Intisari-Online.com -Di tengah hiruk pikuk Hari Buku Nasional, kondisi perbukuan Indonesia justru tengah menghadapi dilema. Ini tak lepas dari beberapa upaya penyitaan dan perampasan buku-buku yang dianggap “kiri” oleh aparat keamanan di beberapa tempat di Indonesia. Sebagai respon atas kejadian itu, bertepatan dengan Hari Buku Nasional, Masyarakat Literasi Yogyakarta (MLY) mengeluarkan tujuh Maklumat Buku.
Masyarakat Literasi Yogyakarta (MLY) merupakan aliansi terdiri atas penerbit, lembaga percetakan, toko buku, pelapak online, asosiasi buku, pembaca, pegiat media komunitas dan literasi, perupa, media independen, dan organisasi kemahasiswaan.
Dari catatan MLY, seperti tertulis dalam rilis resminya, setidaknya ada dua penerbit dan satu toko buku di Yogyakarta yang mendapat teror dan upaya perampasan oleh aparat: penerbit Narasi, penerbit Resist Book, dan Toko Buku Budi, masing-masing pada Selasa (10/5) dan Rabu (11/5). Itu belum termasuk perampasan-perampasan di tempat lainnya.
Bertempat di Lembaga Bantuan Hukum Yogyakarta pada Selasa (17/5), perwakilan MLY Muhidin M. Dahlan membacakan ketujuh Maklumat Buku itu:
- Kebebasan berserikat, berkumpul, dan mengeluarkan pendapat di hadapan orang banyak lewat berbagai media, termasuk persamuan seni-budaya dan penerbitan buku, adalah amanat Reformasi dan Konstitusi yang mesti dijaga dan dirawat bersama dalam kerangka kebhinekaan sebagai bangsa.
- Setiap perselisihan pendapat atas pikiran yang berbeda hendaknya diselesaikan dengan jalan dialog dan/atau mimbar-mimbar perdebatan untuk memperkaya khasanah pengetahuan dan keilmuan.
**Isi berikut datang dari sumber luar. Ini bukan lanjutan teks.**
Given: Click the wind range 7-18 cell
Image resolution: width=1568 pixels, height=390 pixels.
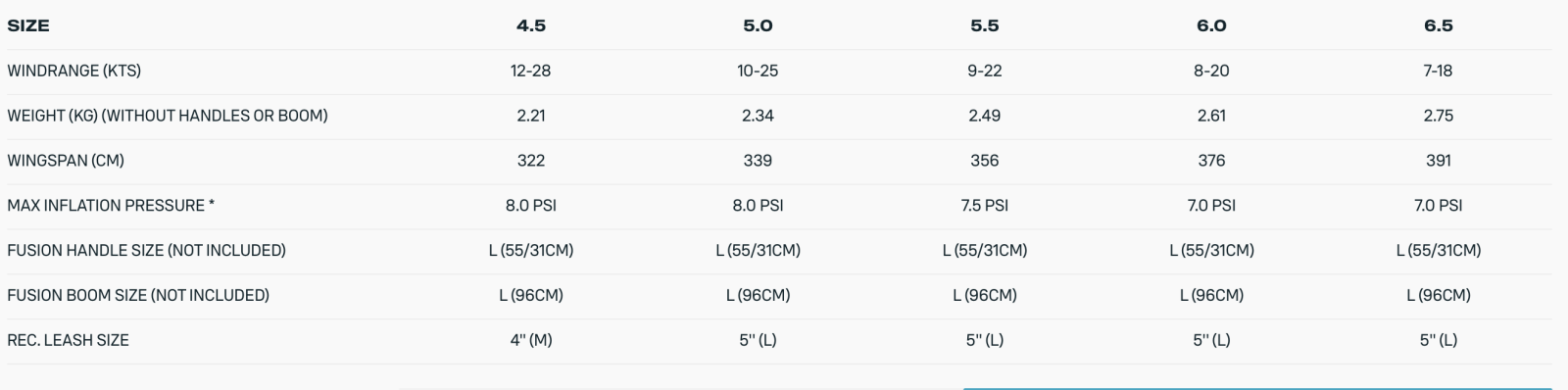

- Segala bentuk pelarangan atas penerbitan buku dan produk-produk akal budi seyogianya dilakukan pihak-pihak yang berwenang atas seizin pengadilan sebagaimana diatur oleh hukum perundangan yang berlaku dengan mengedapankan aspek penghormatan pada hak asasi manusia, demokrasi, dan keadilan. Prosedur hukum yang dimaksud salah satunya seperti termaktub dalam Surat Keputusan Mahkamah Konstitusi tentang Pelarangan Buku Nomor 6-13-20/PUU-VIII/2010.
- Mendesak kepada lembaga Arsip Nasional Republik Indonesia (ANRI) untuk membuka secara bebas arsip-arsip negara yang terkait dengan tragedi 1965 dan pelanggaran HAM berat lainnya sebagai bagian dari upaya kita belajar dan memperkaya khasanah pengetahuan kesejarahan.
- Mendorong pemerintah, baik pusat dan daerah, menciptakan iklim perbukuan yang sehat, kompetitif, dan memberi perlindungan pada kerja penerbitan, diskusi buku, dan gerakan literasi yang inovatif sebagaimana diamanatkan preambule UUD 1945, yakni mencerdaskan kehidupan bangsa.
- Asas, kerja umum, dan kegiatan harian ekosistem perbukuan membutuhkan aturan main yang jelas dan mengikat semua ekosistem yang bernaung di dalamnya. Oleh karena itu, mendesak Pemerintah dan DPR RI untuk menggodok dan segera mengesahkan UU Sistem Perbukuan Nasional yang demokratis.
- Mendesak Ikatan Penerbit Indonesia (IKAPI) sebagai salah satu dari asosiasi penerbit buku yang menjadi mitra pemerintah dan sudah berpengalaman dalam sejarah panjang perbukuan nasional senantiasa mengambil peran yang signifikan dan aktif-responsif untuk membangun komunikasi yang sehat dengan elemen-elemen masyarakat yang plural.